Work instruction A
From the listing of outings in Washington County, translate this sentence into Spanish: "The Moosehorn NWR headquarters building will be open for visitors this afternoon."
Work instruction B
Carry on the listing of Washington County nature outings from its final sentence, "You should also bring water and lunch."

Text under study

▶

Meet at the Huckins Beach trailhead, which is in the first Pike Lands parking lot (GPS 44.899060, -67.051364).  From the CCLC, turn left onto Rte 189 toward Lubec. After 7.3 miles, soon after the Eastland Motel, turn left at McFadden's Variety onto North Lubec Rd. After 5.3 miles (as the road rises shortly after Bailey Lane and house #1043), Turn left into the first Pike Lands parking lot, or  park along the road or in the second Pike Lands parking lot on the right about 0.1 mile further along. Please do not park in the driveway across the road from the first lot. No restroom.

 

GPS coordinates: 44.899060, -67.051364

 

Baring / Moosehorn National Wildlife Refuge Headquarters: NWR Open House

Saturday, May 26

1 – 5 pm

The Moosehorn NWR headquarters building will be open for visitors this afternoon.  There will be exhibits for viewing, including a showcase of wildlife items that have been seized at our borders from smugglers.  Photos of wildlife captured by our trail cams will be running throughout the afternoon, and there will be displays showing refuge habitat, wildlife, and management activities.

Refuge staff will be present to answer questions and provide recommendations on hiking trails, fishing, hunting, birding hot spots, wildlife inventory and monitoring projects, and habitat management.

There will be two guided tours of parts of the refuge not normally open to the public; tours will leave the refuge office at 1:30 and 3:30 pm.

Refuge maps and brochures, posters, and the Where People Care About Wildlife DVD will be available.

Location:  MNWR Headquarters, 103 Headquarters Rd, Baring. From the north: At the junction of US 1 and Charlotte Rd (where Baring is marked on the map, southwest of Calais), travel 2.4 miles south on Charlotte Rd and turn right onto Headquarters Rd.  From Whiting: Drive north for 14 miles on US 1 and turn left onto Ayers Junction Rd. Travel 6.1 miles and turn right onto Charlotte Rd. Travel 8.4 miles (crossing Station Rd in Charlotte) and turn left onto Headquarters Rd.  On Headquarters Rd, take the first right onto a gravel road and proceed past the YCC Building to the HQ Building. Restrooms are available.

 

 

Topsfiled / Baskahegan Company: Burn Road Hike

Saturday, May 26

7 am – 3 pm 

Guide: Marion Bates

Land Manager: Baskahegan Company

Fee: $15

The Burn Road in northern Washington County is known for its excellent boreal birding. Spruce Grouse, Black-backed Woodpecker, Gray Jay, Boreal Chickadee, Olive-sided and Yellow-bellied Flycatchers, plus both crossbill species are frequently seen here. We will also look on nearby roads for Mourning Warbler.

We will likely walk 3-4 miles, at a slow pace, on flat and dry gravel surfaces. This trip is appropriate for birders with any level of skill or experience. Blackflies and mosquitoes will be swarming, so be sure to bring insect repellent and wear clothing that covers your skin (hat, long-sleeved shirt, long pants, gloves, and closed shoes). You should also bring water and lunch.

◀

Information supplied
▶

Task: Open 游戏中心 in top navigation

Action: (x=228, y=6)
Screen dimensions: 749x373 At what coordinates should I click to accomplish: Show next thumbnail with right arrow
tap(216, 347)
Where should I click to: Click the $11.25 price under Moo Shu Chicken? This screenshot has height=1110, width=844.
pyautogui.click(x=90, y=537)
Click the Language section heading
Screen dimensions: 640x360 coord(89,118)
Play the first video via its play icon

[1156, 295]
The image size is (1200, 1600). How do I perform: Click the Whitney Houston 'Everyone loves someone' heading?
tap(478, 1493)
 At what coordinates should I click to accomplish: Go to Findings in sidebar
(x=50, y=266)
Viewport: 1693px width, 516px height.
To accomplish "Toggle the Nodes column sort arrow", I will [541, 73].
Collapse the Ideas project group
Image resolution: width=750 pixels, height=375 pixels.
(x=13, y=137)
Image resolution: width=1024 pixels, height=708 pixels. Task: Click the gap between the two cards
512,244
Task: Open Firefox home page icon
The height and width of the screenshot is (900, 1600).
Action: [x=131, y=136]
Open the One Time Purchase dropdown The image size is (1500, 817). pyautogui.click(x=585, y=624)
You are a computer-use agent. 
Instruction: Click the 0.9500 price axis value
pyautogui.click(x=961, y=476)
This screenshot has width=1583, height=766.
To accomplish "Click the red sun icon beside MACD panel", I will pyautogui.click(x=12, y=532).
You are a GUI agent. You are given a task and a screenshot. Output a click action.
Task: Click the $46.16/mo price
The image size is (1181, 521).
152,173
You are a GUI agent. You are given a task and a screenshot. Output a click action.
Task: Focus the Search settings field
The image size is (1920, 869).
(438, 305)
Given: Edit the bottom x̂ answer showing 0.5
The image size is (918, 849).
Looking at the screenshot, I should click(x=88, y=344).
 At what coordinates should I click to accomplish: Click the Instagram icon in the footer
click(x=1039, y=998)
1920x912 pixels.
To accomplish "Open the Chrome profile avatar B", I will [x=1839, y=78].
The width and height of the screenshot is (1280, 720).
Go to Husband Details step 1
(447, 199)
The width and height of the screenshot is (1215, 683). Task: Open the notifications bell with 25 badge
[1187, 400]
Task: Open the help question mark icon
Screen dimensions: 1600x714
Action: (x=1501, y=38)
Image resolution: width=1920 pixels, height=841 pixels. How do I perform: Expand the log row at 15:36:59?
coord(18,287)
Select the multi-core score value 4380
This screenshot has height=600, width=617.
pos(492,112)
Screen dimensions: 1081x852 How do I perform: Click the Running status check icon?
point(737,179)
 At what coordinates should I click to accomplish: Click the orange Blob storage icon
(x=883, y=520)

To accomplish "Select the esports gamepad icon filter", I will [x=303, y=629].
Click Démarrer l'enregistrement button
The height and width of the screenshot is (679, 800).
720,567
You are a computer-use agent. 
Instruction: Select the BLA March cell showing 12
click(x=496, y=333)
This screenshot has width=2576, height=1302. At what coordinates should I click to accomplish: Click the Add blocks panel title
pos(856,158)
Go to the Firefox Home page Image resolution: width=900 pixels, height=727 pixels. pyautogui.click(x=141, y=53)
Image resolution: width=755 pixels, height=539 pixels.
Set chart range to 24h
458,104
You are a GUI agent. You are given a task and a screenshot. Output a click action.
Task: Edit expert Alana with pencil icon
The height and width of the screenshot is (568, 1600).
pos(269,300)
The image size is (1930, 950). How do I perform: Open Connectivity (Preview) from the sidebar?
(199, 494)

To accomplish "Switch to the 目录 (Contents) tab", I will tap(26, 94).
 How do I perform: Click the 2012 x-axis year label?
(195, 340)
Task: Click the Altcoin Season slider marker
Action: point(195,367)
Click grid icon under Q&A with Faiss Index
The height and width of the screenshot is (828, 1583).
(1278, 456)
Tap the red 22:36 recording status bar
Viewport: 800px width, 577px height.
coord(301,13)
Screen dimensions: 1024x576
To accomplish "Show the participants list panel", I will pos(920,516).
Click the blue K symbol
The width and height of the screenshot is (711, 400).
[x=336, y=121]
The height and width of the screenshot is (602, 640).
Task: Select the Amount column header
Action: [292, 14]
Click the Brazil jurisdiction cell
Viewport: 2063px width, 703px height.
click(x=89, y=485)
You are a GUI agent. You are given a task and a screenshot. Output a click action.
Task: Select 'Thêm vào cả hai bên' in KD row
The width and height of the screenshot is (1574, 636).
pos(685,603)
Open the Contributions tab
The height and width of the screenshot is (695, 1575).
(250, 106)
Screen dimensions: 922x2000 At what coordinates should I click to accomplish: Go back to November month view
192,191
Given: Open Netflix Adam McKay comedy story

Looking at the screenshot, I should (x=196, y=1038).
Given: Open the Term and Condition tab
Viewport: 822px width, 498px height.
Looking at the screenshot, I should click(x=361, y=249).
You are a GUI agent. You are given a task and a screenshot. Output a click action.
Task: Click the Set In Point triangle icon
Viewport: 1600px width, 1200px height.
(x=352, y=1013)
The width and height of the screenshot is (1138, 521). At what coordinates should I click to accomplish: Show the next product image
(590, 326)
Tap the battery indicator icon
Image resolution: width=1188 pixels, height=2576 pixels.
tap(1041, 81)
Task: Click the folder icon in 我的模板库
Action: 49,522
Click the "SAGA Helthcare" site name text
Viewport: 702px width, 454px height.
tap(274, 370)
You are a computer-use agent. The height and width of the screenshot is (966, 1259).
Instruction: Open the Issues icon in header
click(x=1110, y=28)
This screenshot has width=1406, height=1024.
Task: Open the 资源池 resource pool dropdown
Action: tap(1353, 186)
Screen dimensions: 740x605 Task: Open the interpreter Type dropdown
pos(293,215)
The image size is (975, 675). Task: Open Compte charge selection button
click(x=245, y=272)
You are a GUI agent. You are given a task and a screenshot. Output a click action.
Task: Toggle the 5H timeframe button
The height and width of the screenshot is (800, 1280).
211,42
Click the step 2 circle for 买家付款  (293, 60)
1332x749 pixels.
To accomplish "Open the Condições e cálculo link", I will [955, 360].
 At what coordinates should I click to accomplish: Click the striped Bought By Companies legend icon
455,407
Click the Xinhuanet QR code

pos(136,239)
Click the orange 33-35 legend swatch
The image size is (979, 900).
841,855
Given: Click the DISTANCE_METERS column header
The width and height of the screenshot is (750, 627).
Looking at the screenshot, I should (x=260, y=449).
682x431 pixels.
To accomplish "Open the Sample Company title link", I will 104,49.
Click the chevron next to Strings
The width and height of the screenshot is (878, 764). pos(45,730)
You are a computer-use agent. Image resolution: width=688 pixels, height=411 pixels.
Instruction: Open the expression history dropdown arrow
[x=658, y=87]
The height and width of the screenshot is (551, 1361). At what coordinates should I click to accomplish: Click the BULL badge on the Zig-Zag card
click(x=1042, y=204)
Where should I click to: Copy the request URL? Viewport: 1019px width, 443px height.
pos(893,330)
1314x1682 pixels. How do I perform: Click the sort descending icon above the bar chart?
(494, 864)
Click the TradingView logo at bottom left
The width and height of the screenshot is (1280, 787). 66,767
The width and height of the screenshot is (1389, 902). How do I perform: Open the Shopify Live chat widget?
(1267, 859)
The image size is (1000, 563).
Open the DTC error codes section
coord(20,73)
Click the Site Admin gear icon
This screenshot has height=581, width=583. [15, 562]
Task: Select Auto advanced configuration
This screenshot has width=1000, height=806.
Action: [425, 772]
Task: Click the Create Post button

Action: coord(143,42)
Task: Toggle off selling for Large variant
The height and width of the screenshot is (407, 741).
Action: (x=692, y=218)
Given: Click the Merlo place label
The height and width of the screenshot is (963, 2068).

◀

Response A
El edificio de la sede del NWR de Moosehorn estará abierto para los visitantes esta tarde.

Response B
Meet at: Topsfield Irving station (now closed), at the junction of US 1 and Rte 6. This is 34 miles north of the Moosehorn NWR HQ in Baring. Travel time from CCLC Festival HQ is close to two hours. As the Topsfield Irving is no longer open, the closest location to fill up on gas, pick up drinks and snacks, and use restrooms is 16 miles south on US 1, the Irving station at 87 Main St in Princeton.

 

Lubec / Maine Coast Heritage Trust: Boot Head Preserve Hike

Where: Lubec

Saturday, May 26

7 – 10:30 am

Guide: Herb Wilson

Boot Head Preserve features some of the most dramatic views of the Maine coastline. Enjoy it, along with fabulous birding, during this circular hike a little more than 2 miles long. Some trail sections are gradual and smooth, while other sections along the rocky coast require a lot of up-and-down hiking over a rocky trail. Sturdy footwear is recommended.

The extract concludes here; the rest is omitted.